• [Dataset items]:

• • •

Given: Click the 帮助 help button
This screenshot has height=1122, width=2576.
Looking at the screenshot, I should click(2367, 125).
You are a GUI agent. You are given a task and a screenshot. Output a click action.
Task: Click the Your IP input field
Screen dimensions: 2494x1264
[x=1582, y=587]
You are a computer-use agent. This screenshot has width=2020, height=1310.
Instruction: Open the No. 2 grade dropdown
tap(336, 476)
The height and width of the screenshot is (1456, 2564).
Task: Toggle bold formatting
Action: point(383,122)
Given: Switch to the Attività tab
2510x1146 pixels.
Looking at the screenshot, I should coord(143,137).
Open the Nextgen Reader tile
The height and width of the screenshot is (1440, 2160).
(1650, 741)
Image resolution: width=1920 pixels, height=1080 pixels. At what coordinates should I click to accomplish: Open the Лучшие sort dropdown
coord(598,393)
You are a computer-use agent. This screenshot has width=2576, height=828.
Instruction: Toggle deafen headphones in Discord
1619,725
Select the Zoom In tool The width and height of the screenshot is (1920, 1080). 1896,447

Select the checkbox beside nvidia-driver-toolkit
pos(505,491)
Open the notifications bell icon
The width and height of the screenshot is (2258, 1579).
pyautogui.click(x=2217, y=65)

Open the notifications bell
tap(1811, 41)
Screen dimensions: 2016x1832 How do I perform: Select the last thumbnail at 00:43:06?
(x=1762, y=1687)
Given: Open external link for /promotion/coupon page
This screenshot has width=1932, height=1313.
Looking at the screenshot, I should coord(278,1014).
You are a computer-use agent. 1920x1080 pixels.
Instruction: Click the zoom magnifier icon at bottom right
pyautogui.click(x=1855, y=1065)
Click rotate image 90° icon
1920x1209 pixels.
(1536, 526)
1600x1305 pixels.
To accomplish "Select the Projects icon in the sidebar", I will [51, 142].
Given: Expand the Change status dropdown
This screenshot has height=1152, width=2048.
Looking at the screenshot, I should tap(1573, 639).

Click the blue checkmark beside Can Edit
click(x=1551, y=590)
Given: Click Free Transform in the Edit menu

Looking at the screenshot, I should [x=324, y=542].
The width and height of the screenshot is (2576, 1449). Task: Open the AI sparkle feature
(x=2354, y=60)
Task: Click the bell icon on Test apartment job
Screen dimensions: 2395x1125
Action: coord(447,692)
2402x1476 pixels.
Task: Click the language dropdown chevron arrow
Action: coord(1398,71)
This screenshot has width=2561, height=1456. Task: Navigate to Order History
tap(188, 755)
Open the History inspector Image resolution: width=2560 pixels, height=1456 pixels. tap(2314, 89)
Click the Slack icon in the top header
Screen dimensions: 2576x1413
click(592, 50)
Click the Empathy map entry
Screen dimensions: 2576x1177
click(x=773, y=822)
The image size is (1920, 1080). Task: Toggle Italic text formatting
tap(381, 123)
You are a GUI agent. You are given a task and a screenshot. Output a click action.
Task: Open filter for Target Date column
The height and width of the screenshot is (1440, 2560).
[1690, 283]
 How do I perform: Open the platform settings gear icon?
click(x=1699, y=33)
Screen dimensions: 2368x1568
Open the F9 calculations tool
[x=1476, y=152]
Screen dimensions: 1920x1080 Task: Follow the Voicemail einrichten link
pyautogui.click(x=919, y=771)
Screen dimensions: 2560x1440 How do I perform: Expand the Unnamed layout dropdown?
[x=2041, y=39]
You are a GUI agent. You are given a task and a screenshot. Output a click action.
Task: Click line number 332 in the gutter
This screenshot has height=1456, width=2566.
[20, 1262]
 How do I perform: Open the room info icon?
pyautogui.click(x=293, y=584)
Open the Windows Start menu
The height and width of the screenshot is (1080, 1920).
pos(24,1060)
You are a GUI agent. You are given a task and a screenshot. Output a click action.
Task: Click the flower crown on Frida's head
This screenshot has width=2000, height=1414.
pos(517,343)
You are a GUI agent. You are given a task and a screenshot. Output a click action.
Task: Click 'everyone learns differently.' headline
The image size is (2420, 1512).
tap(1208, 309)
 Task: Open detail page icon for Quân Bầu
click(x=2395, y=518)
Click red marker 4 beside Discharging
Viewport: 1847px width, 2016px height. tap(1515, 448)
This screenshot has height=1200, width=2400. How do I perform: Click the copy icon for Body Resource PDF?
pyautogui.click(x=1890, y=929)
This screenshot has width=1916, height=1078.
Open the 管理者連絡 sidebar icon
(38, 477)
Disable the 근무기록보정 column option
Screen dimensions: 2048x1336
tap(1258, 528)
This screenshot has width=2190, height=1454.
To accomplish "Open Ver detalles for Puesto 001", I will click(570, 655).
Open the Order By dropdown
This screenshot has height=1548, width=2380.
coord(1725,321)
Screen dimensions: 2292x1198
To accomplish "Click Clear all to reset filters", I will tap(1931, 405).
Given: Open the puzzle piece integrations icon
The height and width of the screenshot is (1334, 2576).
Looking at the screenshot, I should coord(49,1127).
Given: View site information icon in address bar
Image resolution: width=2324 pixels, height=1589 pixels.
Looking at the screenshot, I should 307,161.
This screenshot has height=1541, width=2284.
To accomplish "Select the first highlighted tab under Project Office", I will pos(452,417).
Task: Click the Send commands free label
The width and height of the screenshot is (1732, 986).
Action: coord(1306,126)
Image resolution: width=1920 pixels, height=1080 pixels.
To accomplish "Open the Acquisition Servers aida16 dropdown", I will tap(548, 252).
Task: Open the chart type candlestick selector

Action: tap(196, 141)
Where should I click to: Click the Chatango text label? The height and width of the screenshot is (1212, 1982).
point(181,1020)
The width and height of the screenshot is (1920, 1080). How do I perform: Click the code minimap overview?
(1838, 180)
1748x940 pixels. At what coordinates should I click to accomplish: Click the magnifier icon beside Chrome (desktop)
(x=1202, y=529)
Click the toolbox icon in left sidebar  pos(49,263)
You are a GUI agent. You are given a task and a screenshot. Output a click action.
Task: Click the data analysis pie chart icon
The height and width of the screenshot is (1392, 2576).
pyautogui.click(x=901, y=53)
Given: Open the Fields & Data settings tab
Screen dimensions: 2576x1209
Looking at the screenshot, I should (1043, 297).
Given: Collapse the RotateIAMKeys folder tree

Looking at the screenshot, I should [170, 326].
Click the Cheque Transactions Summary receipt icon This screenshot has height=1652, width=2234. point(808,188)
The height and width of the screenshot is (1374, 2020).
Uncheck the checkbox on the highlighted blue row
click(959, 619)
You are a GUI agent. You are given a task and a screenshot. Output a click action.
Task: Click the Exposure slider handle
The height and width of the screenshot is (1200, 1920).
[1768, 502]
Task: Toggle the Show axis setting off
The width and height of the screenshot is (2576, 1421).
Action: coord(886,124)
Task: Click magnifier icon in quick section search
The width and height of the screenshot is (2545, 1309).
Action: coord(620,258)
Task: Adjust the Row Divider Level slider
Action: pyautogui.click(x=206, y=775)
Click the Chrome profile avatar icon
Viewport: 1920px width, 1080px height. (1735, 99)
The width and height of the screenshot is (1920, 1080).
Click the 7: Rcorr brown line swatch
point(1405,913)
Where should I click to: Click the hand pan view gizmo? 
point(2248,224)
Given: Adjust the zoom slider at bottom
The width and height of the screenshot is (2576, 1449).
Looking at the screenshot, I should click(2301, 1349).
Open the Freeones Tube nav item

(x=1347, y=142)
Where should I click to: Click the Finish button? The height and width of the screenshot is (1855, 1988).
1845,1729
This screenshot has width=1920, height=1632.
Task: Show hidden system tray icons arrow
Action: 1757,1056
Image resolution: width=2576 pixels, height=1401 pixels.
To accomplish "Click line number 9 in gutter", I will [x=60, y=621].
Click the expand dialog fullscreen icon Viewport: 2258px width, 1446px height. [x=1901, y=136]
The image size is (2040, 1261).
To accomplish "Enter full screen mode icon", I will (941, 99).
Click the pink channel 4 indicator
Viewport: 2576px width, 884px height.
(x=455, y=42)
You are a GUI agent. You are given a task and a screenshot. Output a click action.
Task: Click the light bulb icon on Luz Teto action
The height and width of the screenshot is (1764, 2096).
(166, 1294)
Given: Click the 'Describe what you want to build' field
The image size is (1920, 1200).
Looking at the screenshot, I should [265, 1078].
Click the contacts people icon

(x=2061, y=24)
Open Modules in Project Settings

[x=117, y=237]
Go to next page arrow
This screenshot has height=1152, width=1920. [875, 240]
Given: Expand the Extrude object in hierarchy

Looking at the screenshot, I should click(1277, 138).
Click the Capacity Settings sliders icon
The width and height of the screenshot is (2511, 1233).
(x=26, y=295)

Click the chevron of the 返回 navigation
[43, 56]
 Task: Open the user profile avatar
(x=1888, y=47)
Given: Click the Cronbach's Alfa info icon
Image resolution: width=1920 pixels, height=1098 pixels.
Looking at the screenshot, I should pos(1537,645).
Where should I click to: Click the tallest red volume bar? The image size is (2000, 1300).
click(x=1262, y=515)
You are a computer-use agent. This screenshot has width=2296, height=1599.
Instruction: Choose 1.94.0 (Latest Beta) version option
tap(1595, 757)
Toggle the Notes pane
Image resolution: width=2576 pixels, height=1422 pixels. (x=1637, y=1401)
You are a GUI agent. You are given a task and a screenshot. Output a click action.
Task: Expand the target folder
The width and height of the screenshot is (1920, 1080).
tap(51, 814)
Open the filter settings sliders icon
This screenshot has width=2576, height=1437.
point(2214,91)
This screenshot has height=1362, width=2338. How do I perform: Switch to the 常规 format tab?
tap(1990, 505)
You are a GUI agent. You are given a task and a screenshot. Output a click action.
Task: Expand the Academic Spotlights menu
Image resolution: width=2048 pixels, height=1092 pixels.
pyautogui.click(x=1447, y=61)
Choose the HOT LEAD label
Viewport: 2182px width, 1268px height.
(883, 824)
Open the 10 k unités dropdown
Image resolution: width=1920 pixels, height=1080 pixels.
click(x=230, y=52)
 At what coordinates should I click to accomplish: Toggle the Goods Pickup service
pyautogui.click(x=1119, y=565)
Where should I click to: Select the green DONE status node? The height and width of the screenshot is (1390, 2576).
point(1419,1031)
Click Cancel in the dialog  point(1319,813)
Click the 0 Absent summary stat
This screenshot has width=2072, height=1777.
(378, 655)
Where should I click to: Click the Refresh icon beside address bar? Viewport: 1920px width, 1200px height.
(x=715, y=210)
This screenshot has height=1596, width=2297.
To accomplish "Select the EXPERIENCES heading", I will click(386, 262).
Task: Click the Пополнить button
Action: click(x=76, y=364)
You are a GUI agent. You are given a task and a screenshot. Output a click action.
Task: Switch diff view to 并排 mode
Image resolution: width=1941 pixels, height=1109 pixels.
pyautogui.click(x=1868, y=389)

• • •

From the entries above, extract only the lines running from the one containing "The image size is (1920, 1200)." through the one containing "has width=2296, height=1599.", inclusive.

• [Reply to the task]:
The image size is (1920, 1200).
Looking at the screenshot, I should [265, 1078].
Click the contacts people icon

(x=2061, y=24)
Open Modules in Project Settings

[x=117, y=237]
Go to next page arrow
This screenshot has height=1152, width=1920. [875, 240]
Given: Expand the Extrude object in hierarchy

Looking at the screenshot, I should click(1277, 138).
Click the Capacity Settings sliders icon
The width and height of the screenshot is (2511, 1233).
(x=26, y=295)

Click the chevron of the 返回 navigation
[43, 56]
 Task: Open the user profile avatar
(x=1888, y=47)
Given: Click the Cronbach's Alfa info icon
Image resolution: width=1920 pixels, height=1098 pixels.
Looking at the screenshot, I should pos(1537,645).
Where should I click to: Click the tallest red volume bar? The image size is (2000, 1300).
click(x=1262, y=515)
You are a computer-use agent. This screenshot has width=2296, height=1599.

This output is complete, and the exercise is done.